Susie Wolff knows a thing or two about legacy.

Wolff, the managing director of F1 Academy, Formula 1’s women-only racing championship, had a long career behind the wheel of race cars herself. Like many F1 drivers, she started in karting, and eventually competed in motorsports including Formula 3, the Race of Champions, and F1, where she served as a development driver for Williams and became the first woman to participate on track during an F1 race weekend in more than two decades. That’s no small feat in racing.

“It’s always been perceived as a very male-dominated, macho world,” Wolff told Marketing Brew, referencing a topic she writes about in her memoir, Driven. “It takes a special kind of environment, or a special kind of little girl with huge passion, to then overcome the fact that she’s looking at something where she doesn’t see herself represented.”

F1 Academy presents an opportunity to change that for future generations. But with just three full seasons under their belts, Wolff and her team are still in relatively early days of building fandom for the series, and she’s deeply aware that F1—and some of the other sports they’re competing with for attention—have the advantage of sheer time.

As such, Wolff is pragmatic when it comes to her plan to grow the audience for F1 Academy. She does, however, have several reasons to be optimistic that this is the women’s championship that may stick.

REQUEST:
Could you rewrite the paragraph of the F1 Academy passage that begins "Wolff, the managing director" as a short bulleted list that keeps its main facts?

DATA RECORDS:

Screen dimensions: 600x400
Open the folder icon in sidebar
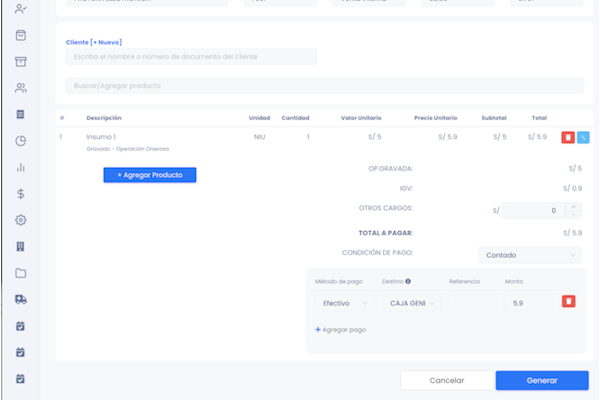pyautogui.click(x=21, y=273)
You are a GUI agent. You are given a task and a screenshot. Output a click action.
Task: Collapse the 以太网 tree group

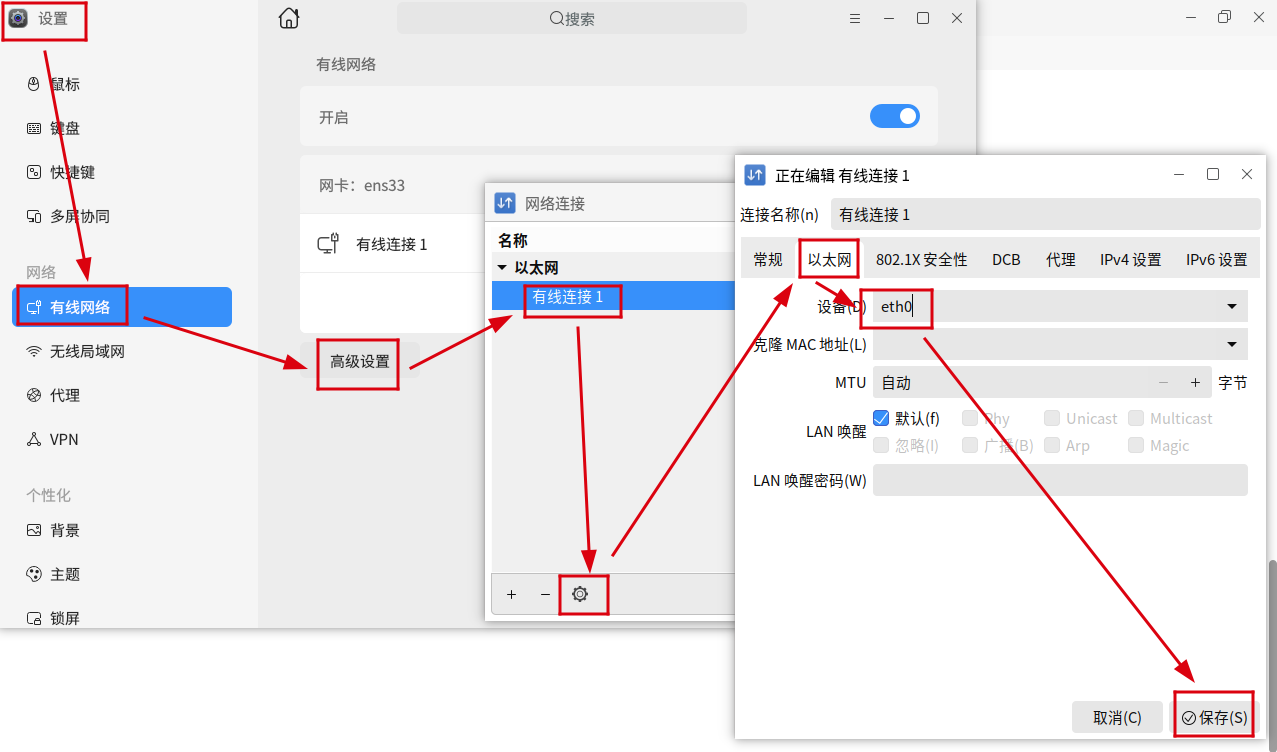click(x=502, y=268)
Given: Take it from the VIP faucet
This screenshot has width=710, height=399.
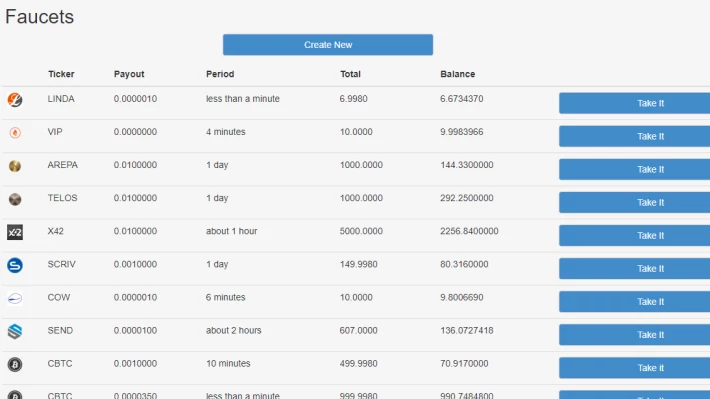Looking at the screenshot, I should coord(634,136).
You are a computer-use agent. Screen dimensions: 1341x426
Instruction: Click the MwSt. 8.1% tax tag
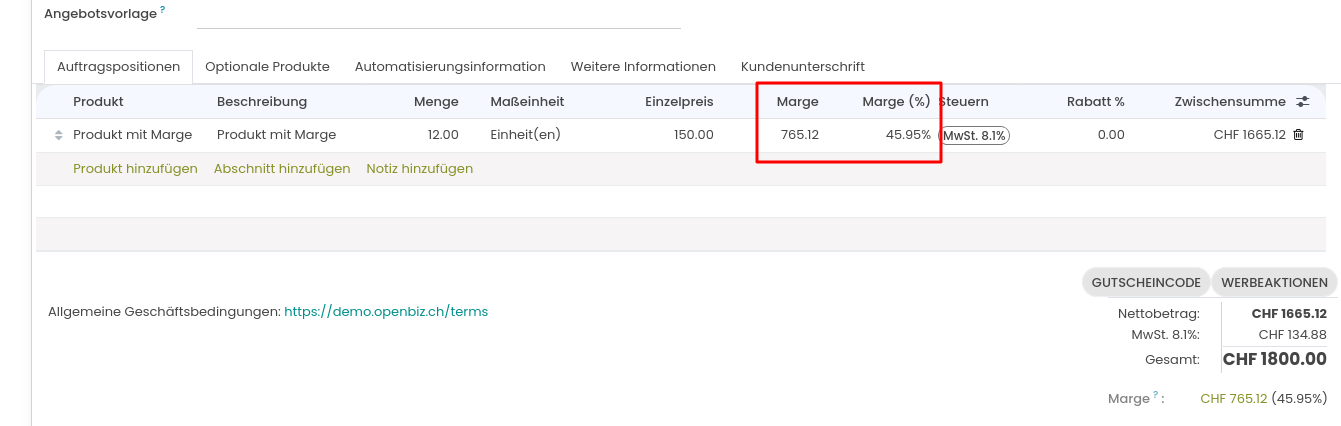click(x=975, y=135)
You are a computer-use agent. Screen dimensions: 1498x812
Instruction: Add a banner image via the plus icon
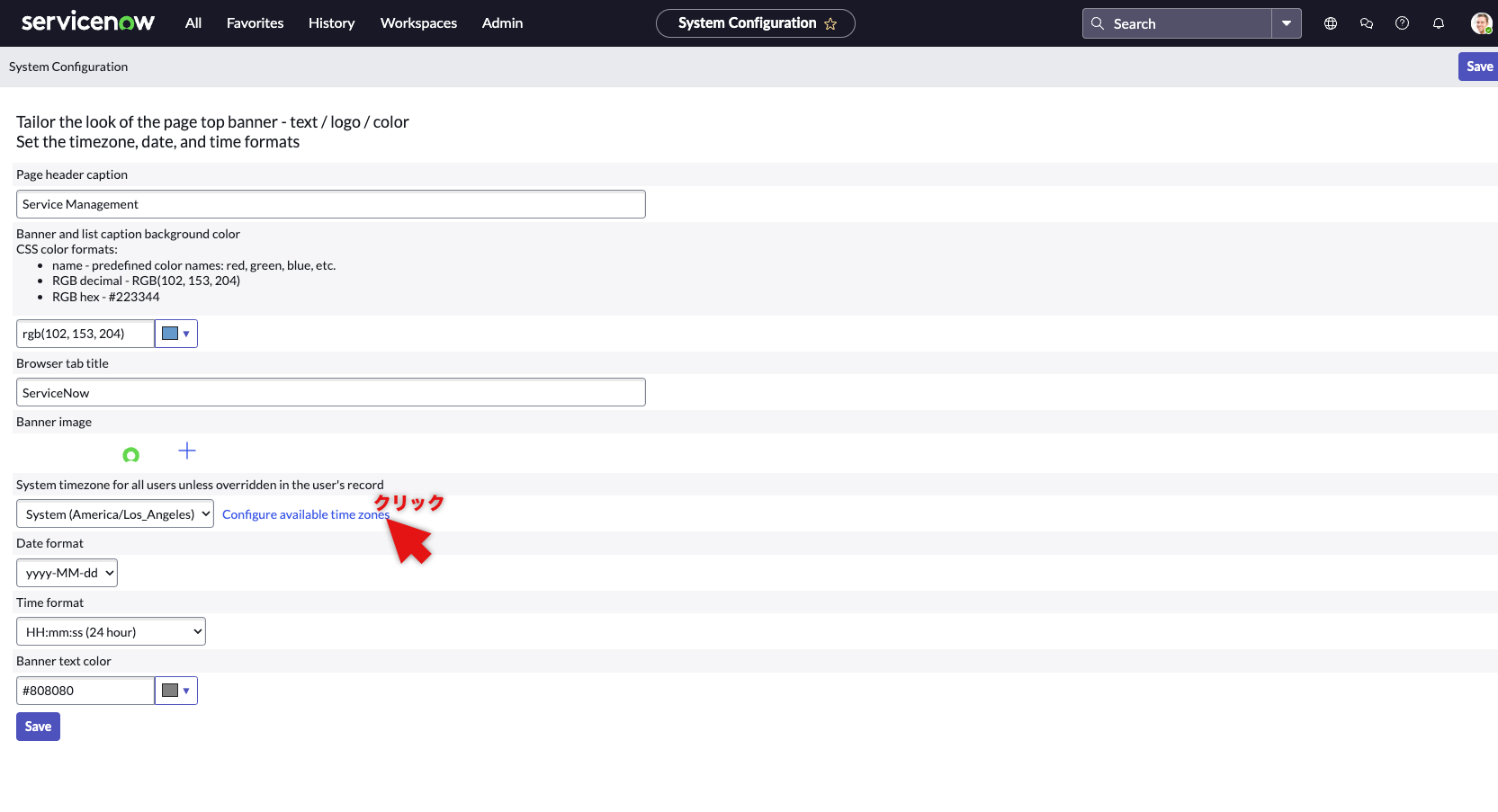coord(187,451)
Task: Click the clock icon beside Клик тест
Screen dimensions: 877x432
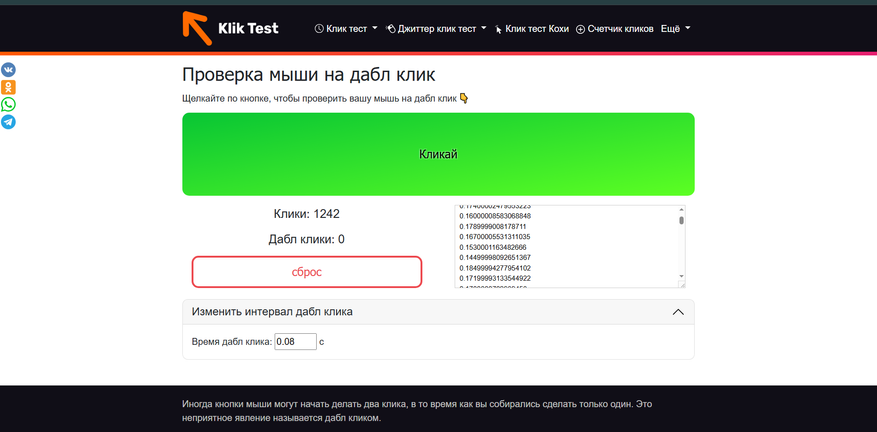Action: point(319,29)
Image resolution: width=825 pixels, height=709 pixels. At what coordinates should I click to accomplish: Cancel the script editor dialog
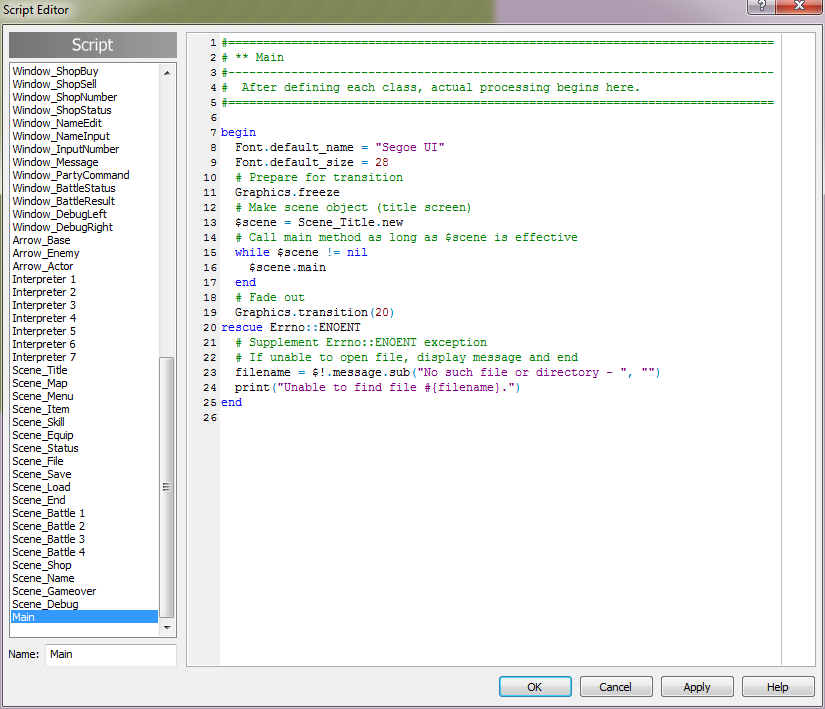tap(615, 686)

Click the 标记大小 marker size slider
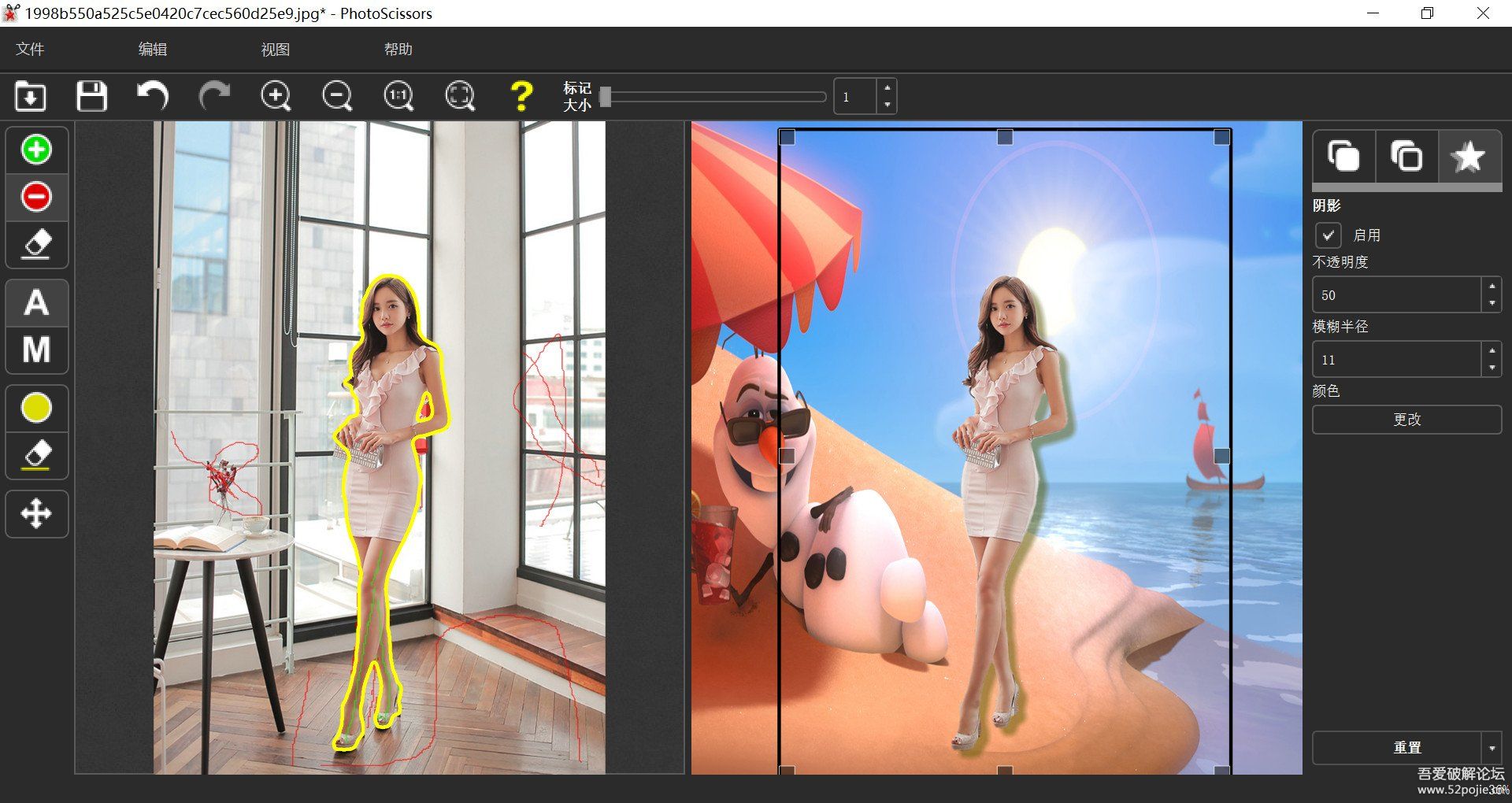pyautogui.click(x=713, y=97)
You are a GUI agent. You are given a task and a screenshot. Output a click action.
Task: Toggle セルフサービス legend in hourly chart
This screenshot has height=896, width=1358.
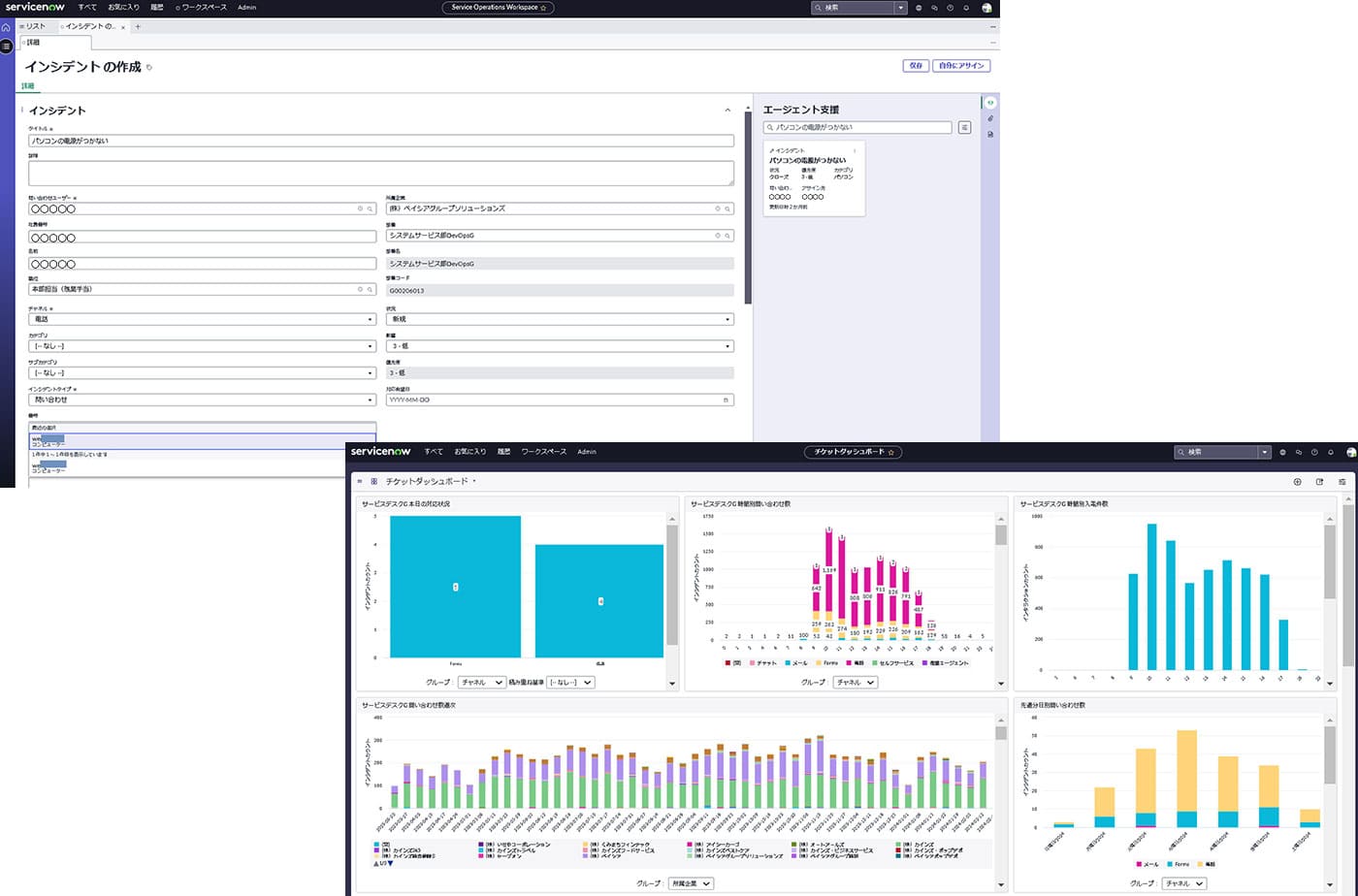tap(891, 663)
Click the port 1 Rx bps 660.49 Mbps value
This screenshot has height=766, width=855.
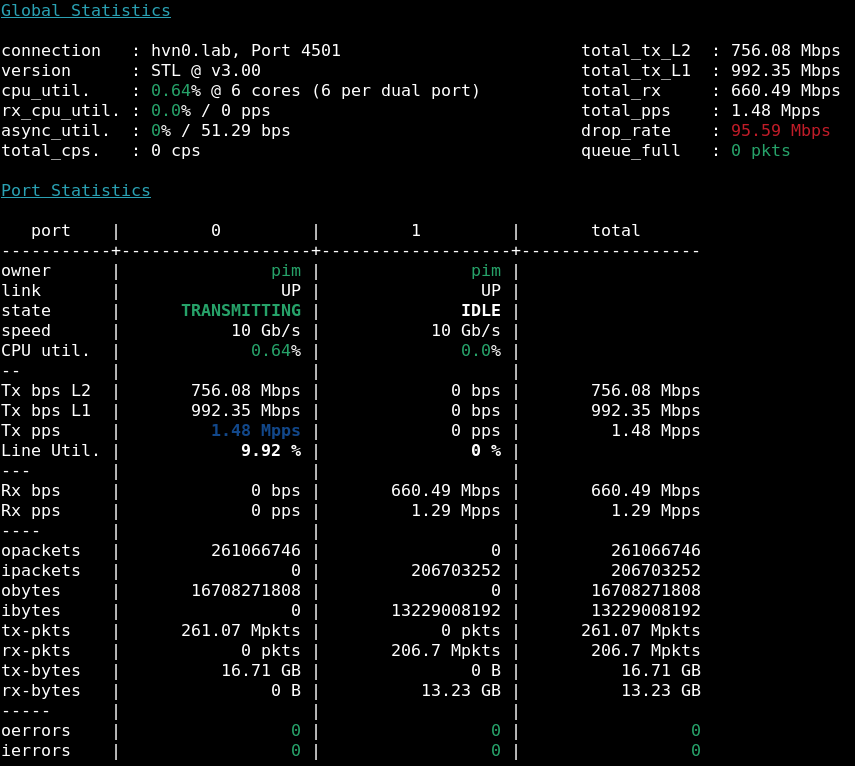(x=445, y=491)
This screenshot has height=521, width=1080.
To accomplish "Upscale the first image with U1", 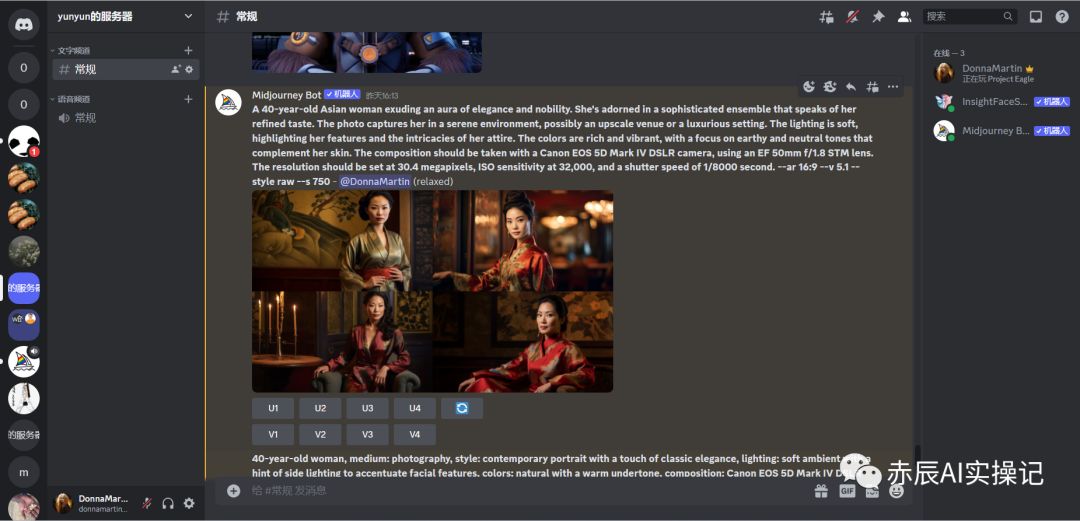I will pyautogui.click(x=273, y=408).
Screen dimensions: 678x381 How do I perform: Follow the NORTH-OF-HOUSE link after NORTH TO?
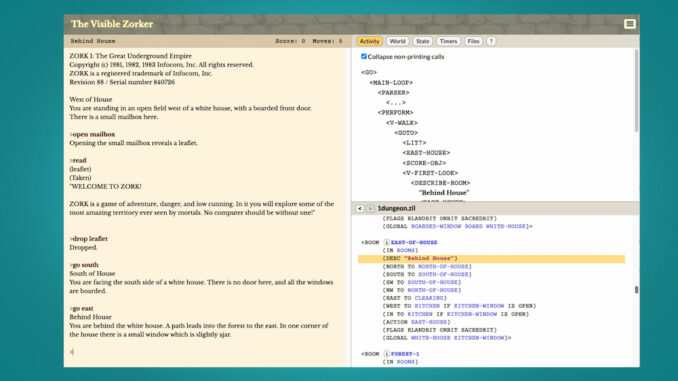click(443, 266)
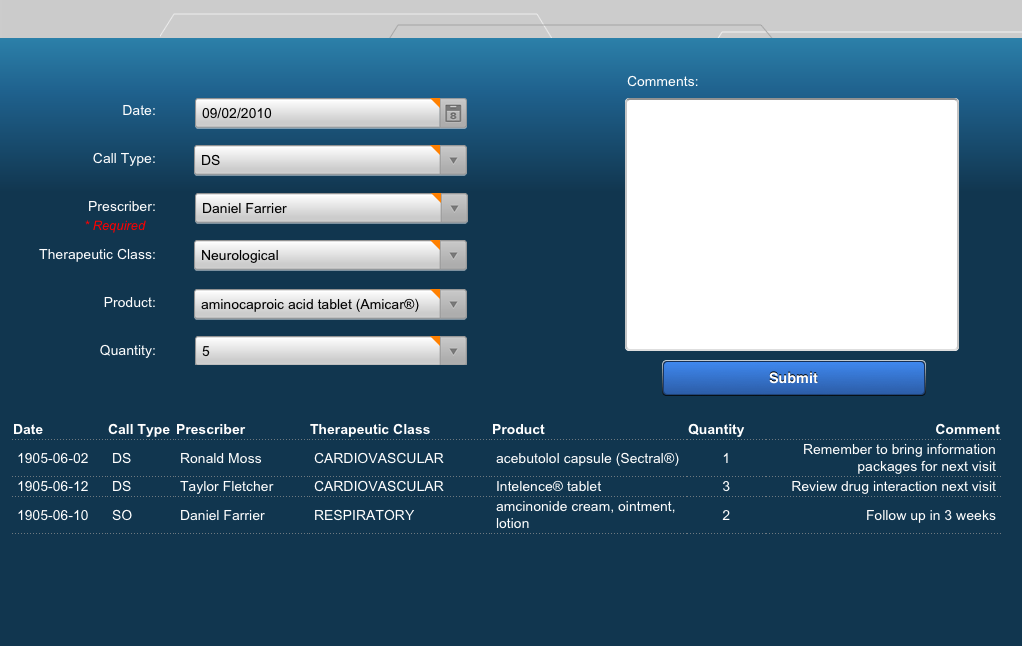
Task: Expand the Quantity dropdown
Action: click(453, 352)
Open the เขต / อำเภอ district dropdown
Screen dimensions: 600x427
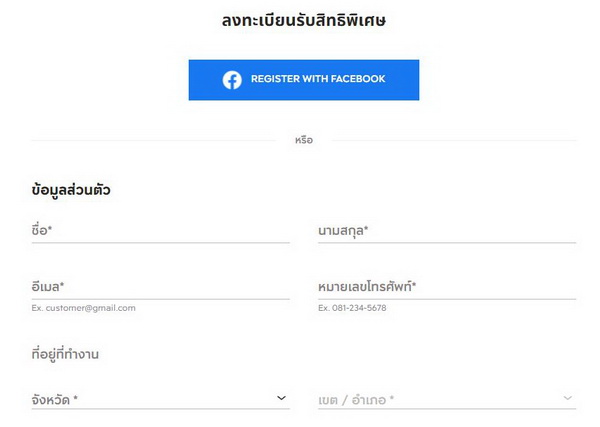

THE OUTPUT:
- Wolff is managing director of F1 Academy, Formula 1's women-only racing championship.
- She had a long career driving race cars herself.
- Like many F1 drivers, she started in karting.
- She went on to compete in Formula 3, the Race of Champions, and F1.
- In F1 she was a development driver for Williams. She became the first woman in more than two decades to take part on track during an F1 race weekend.
- That is no small feat in racing.